(Beginning of Data to use)

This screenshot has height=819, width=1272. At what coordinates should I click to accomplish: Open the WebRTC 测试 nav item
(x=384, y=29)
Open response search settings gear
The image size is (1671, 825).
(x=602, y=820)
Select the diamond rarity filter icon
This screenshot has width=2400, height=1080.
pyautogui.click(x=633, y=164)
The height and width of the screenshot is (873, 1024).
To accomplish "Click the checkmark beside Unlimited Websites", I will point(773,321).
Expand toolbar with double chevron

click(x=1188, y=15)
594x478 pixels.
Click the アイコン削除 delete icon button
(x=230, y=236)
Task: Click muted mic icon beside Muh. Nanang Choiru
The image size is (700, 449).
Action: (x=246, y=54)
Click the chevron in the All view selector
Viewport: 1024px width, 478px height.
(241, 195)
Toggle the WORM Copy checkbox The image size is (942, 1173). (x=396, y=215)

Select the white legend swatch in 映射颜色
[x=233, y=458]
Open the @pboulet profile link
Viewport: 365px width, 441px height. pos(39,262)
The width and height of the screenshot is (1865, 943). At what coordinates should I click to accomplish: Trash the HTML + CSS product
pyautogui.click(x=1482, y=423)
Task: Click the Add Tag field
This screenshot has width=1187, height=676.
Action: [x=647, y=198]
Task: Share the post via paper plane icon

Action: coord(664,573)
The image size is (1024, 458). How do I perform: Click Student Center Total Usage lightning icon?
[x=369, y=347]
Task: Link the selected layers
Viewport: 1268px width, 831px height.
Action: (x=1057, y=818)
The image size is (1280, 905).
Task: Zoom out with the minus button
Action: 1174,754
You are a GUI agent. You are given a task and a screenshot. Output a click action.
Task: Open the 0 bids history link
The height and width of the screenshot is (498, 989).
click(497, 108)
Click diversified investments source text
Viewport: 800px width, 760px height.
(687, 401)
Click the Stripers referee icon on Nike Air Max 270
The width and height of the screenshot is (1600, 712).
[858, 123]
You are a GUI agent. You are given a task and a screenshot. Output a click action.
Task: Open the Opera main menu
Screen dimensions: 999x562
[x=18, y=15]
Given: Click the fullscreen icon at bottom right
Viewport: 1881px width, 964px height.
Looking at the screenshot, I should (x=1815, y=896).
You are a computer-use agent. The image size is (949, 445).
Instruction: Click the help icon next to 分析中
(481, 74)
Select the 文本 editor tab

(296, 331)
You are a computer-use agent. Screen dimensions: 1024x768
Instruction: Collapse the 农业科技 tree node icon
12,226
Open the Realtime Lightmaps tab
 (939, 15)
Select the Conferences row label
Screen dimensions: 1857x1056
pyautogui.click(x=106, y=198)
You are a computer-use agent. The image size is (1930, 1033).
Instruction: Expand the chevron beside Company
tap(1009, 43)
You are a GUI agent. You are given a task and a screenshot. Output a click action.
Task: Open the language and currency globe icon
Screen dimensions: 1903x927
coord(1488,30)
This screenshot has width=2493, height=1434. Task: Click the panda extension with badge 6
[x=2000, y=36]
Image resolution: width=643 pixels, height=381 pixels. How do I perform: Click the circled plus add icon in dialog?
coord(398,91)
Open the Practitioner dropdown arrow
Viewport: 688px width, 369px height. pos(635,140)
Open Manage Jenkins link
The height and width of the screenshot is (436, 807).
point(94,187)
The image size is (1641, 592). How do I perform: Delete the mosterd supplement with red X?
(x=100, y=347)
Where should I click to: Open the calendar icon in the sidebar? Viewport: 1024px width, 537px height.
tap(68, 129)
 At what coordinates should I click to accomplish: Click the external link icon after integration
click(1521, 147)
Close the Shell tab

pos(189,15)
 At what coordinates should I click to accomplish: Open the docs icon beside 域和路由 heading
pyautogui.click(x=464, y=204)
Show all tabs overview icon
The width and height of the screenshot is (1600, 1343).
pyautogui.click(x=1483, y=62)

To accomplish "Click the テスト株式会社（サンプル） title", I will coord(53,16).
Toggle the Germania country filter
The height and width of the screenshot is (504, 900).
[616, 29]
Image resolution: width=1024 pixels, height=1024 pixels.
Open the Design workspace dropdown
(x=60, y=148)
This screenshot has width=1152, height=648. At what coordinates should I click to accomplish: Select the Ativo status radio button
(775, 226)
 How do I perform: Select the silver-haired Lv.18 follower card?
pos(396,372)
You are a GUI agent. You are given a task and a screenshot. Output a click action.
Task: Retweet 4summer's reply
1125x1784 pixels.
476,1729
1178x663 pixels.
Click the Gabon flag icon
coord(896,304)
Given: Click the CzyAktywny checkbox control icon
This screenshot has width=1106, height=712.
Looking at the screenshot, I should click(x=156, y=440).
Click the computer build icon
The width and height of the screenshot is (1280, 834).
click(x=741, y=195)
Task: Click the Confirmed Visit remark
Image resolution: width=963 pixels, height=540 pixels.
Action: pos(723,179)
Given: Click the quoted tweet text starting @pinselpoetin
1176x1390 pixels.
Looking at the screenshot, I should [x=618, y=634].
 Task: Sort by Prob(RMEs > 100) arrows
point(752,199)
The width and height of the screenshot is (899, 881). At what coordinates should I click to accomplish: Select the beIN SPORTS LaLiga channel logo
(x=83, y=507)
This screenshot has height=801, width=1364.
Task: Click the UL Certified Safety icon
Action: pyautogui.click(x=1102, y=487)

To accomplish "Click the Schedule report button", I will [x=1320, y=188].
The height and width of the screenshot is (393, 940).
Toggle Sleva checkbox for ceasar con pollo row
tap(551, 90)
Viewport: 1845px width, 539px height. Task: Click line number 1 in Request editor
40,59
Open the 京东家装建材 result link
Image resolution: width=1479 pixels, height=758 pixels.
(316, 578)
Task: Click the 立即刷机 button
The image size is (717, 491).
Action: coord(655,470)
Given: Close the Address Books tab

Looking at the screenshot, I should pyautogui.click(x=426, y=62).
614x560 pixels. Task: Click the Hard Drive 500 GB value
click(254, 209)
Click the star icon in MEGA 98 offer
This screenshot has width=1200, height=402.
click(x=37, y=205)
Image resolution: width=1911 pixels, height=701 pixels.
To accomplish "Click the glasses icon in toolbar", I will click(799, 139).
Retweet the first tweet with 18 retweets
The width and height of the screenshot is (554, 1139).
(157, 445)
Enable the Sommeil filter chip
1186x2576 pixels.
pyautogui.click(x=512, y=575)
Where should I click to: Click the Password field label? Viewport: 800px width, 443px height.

(End of Data to use)

▶ _Exercise goal_:
Could you set down, word for word, only the lines above from the line with "Toggle Sleva checkbox" to the line with "Image resolution: width=1911", including both?

▶ _Output_:
Toggle Sleva checkbox for ceasar con pollo row
tap(551, 90)
Viewport: 1845px width, 539px height. Task: Click line number 1 in Request editor
40,59
Open the 京东家装建材 result link
Image resolution: width=1479 pixels, height=758 pixels.
(316, 578)
Task: Click the 立即刷机 button
The image size is (717, 491).
Action: coord(655,470)
Given: Close the Address Books tab

Looking at the screenshot, I should pyautogui.click(x=426, y=62).
614x560 pixels. Task: Click the Hard Drive 500 GB value
click(254, 209)
Click the star icon in MEGA 98 offer
This screenshot has width=1200, height=402.
click(x=37, y=205)
Image resolution: width=1911 pixels, height=701 pixels.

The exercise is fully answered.